What the task requires - Take down each entry exactly as written.

(Pixel coordinate grounding data)

--

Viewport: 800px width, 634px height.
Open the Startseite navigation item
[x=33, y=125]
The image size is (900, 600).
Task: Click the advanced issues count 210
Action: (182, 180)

--

Output below -
Viewport: 800px width, 634px height.
Open the Startseite navigation item
[x=33, y=125]
The image size is (900, 600).
Task: Click the advanced issues count 210
Action: (182, 180)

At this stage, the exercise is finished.